Entries shown —
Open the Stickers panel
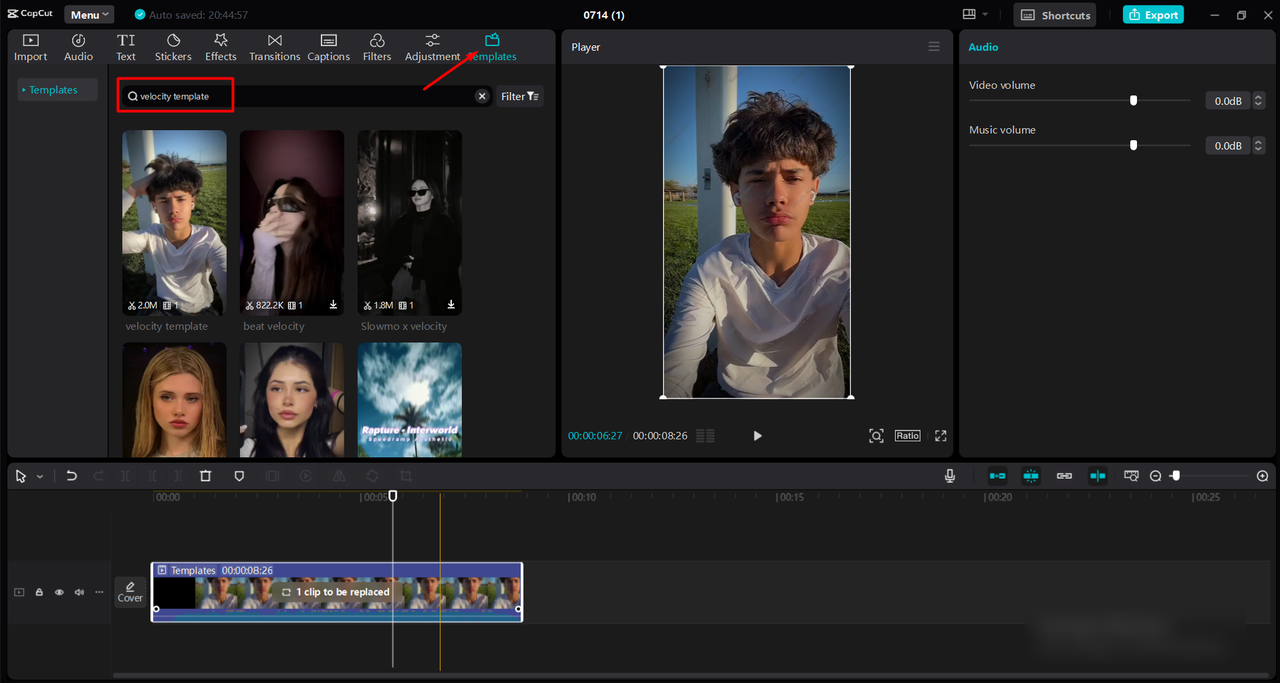[x=173, y=47]

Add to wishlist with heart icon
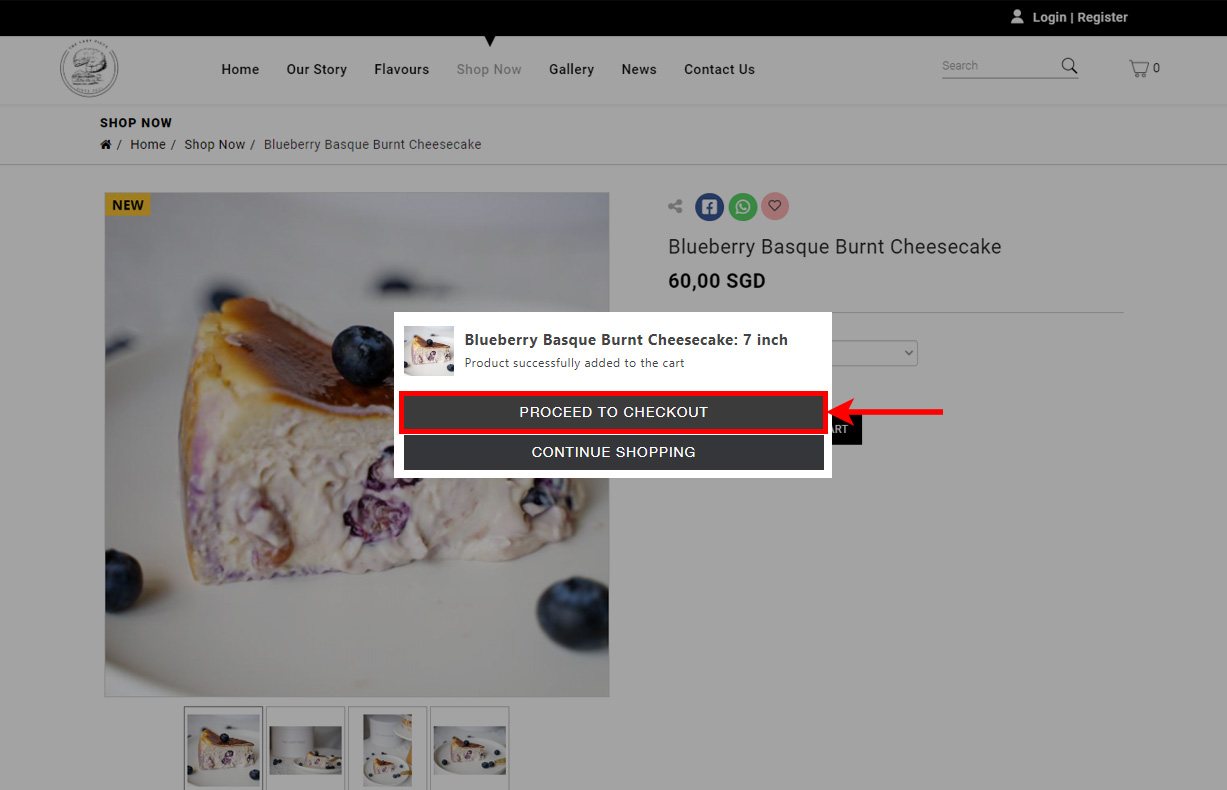(x=775, y=206)
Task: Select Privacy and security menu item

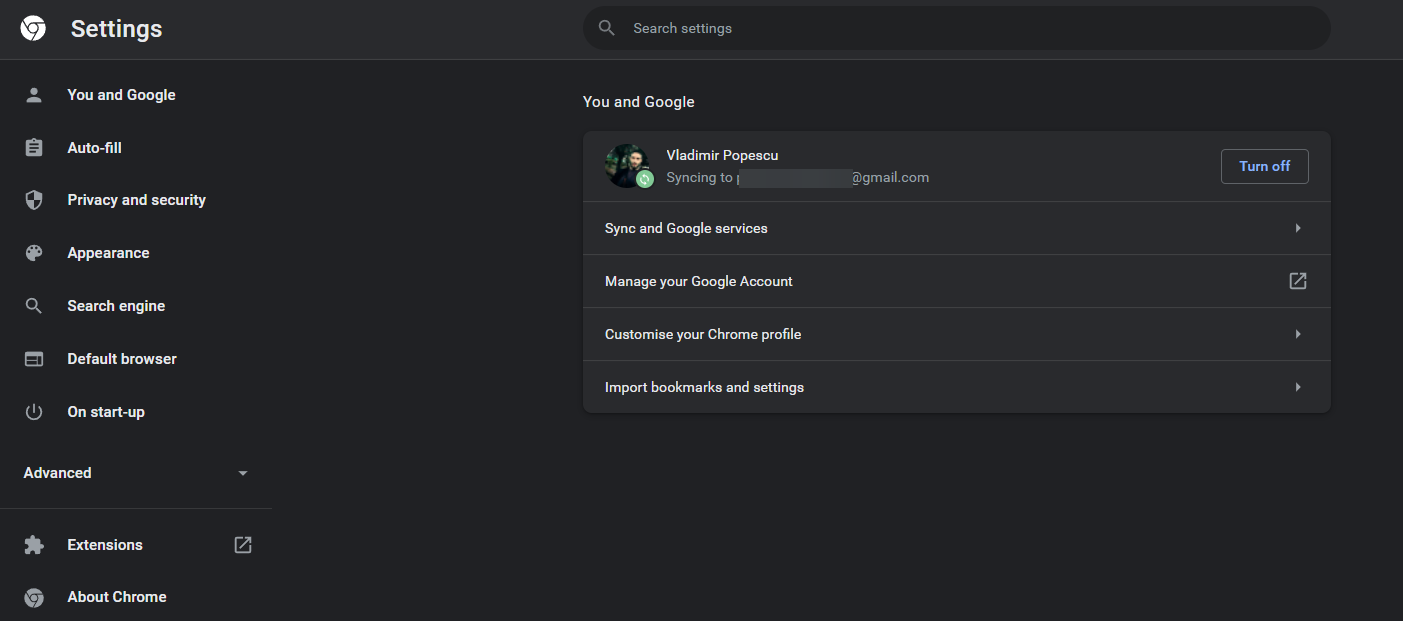Action: pyautogui.click(x=136, y=200)
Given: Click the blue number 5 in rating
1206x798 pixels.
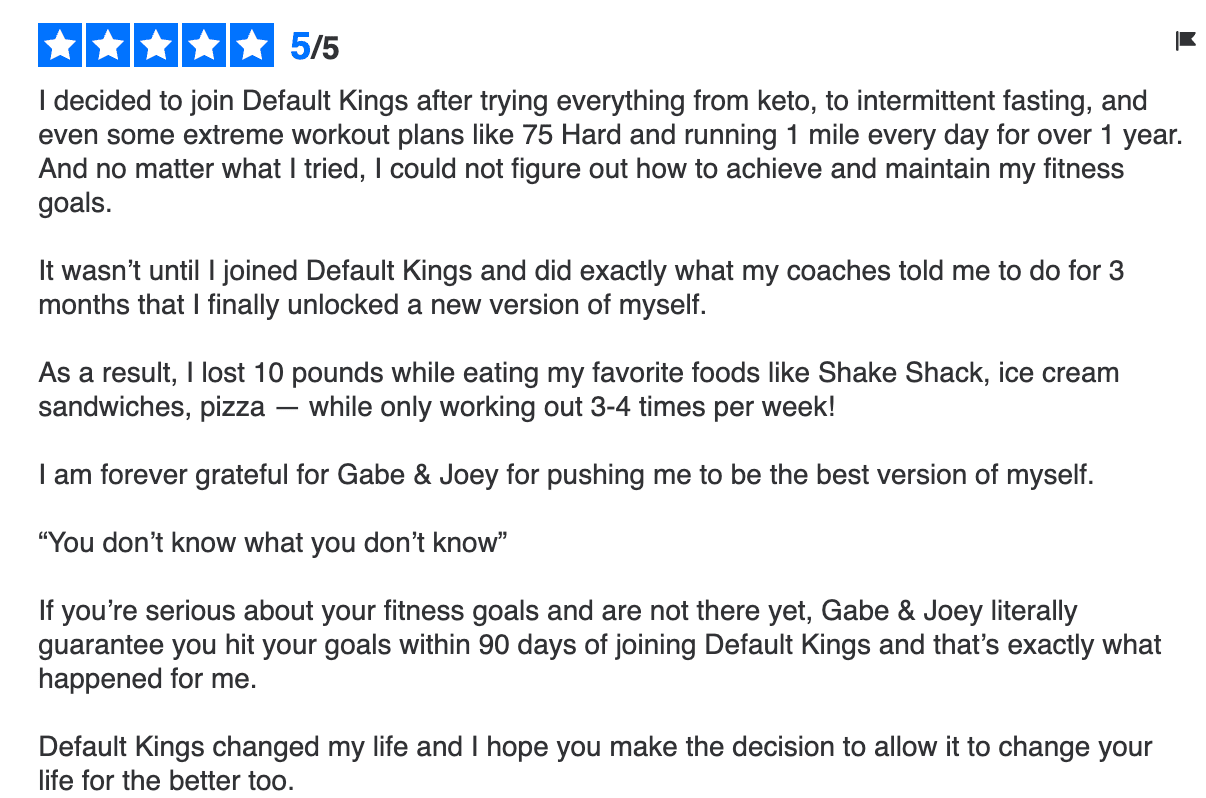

Task directions — For this exercise, write out the listing verbatim and leave every image out.

Written response —
Open the Stickers panel
[x=173, y=47]

Add to wishlist with heart icon
(x=775, y=206)
Task: Select Privacy and security menu item

Action: pyautogui.click(x=136, y=200)
Given: Click the blue number 5 in rating
1206x798 pixels.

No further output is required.